[Record set — start]

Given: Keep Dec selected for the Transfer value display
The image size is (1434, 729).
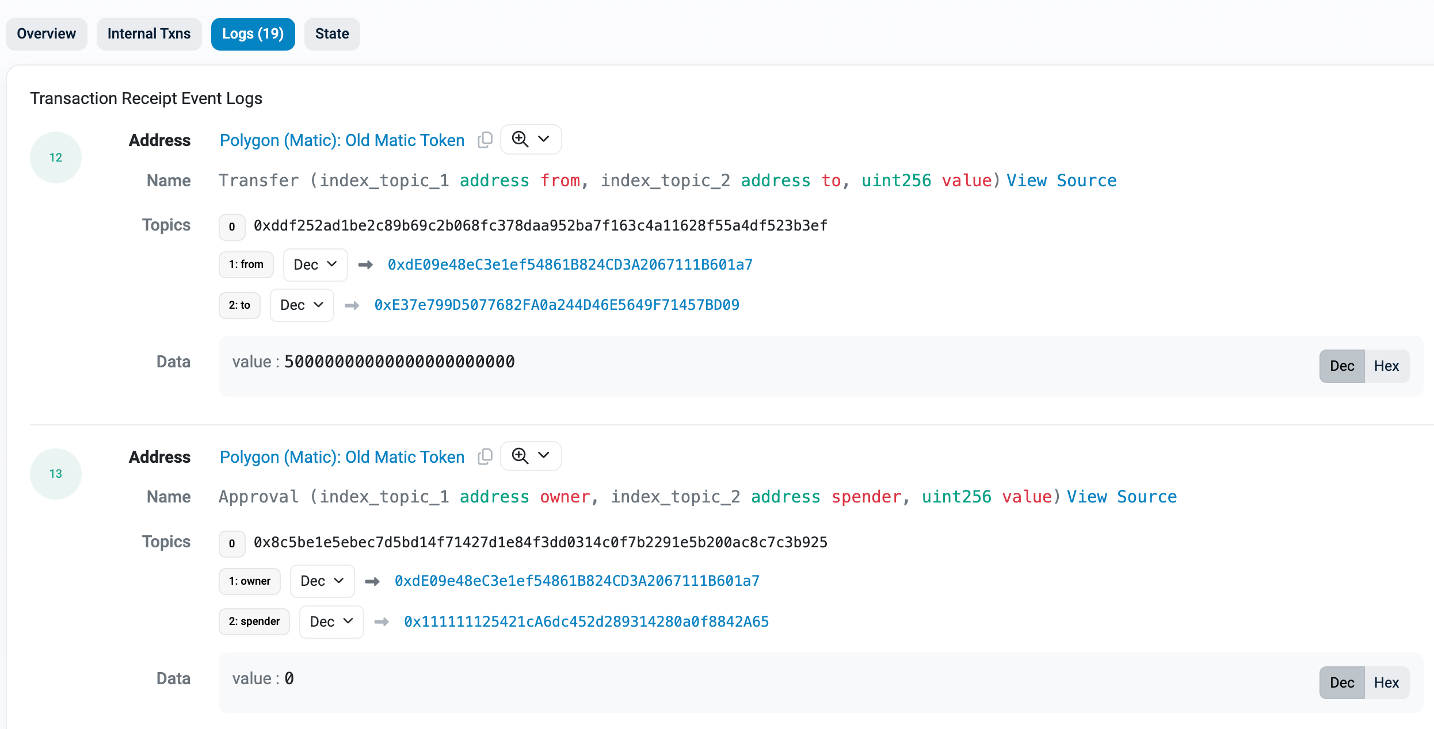Looking at the screenshot, I should click(x=1341, y=366).
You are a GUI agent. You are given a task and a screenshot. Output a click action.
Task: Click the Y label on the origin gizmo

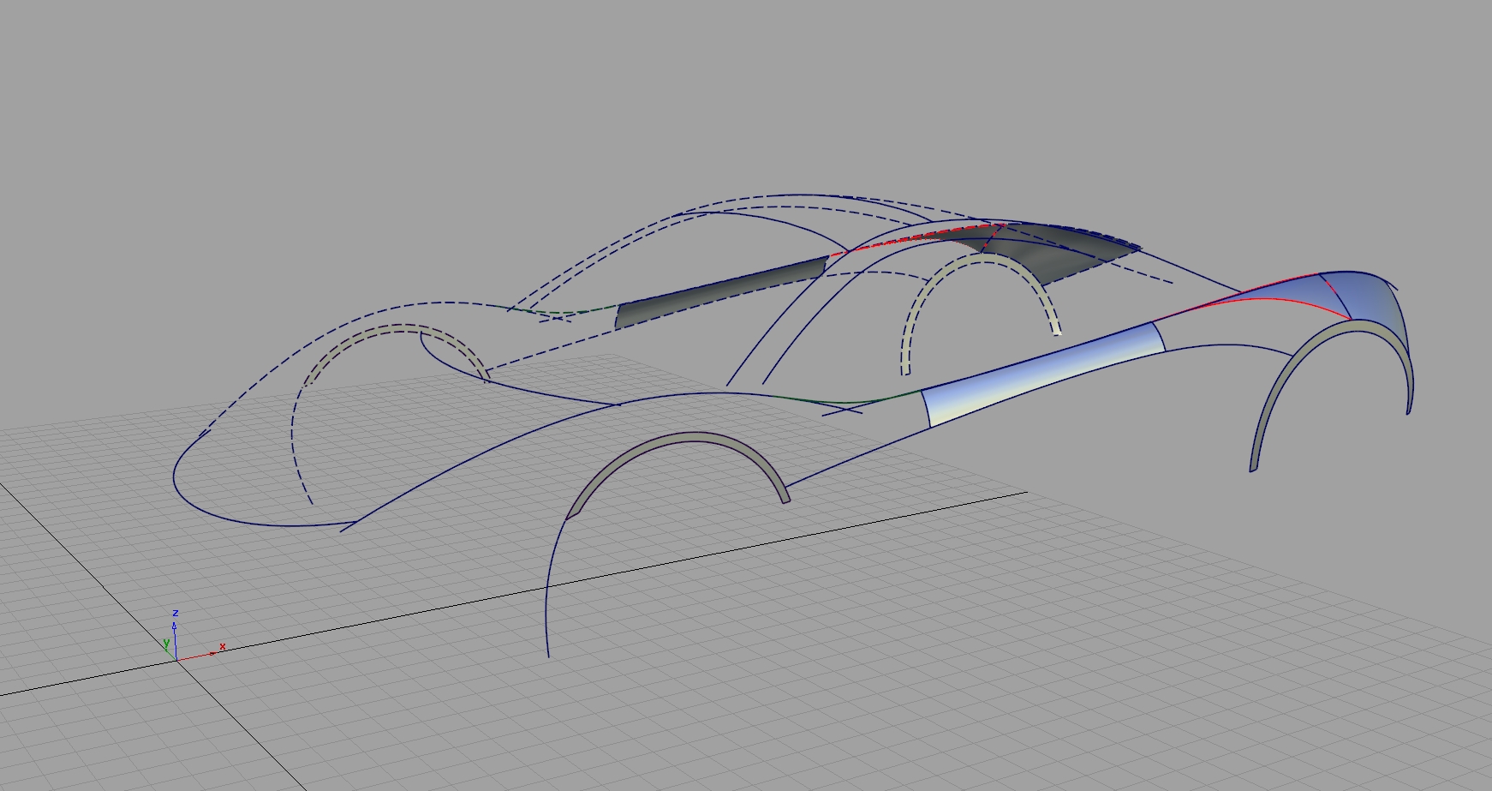coord(166,641)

[Record set — finish]

Prompt: Without including any picture, write out the material above exactly.

Result of this exercise:
Given: Keep Dec selected for the Transfer value display
The image size is (1434, 729).
Looking at the screenshot, I should click(x=1341, y=366).
You are a GUI agent. You are given a task and a screenshot. Output a click action.
Task: Click the Y label on the origin gizmo

coord(166,641)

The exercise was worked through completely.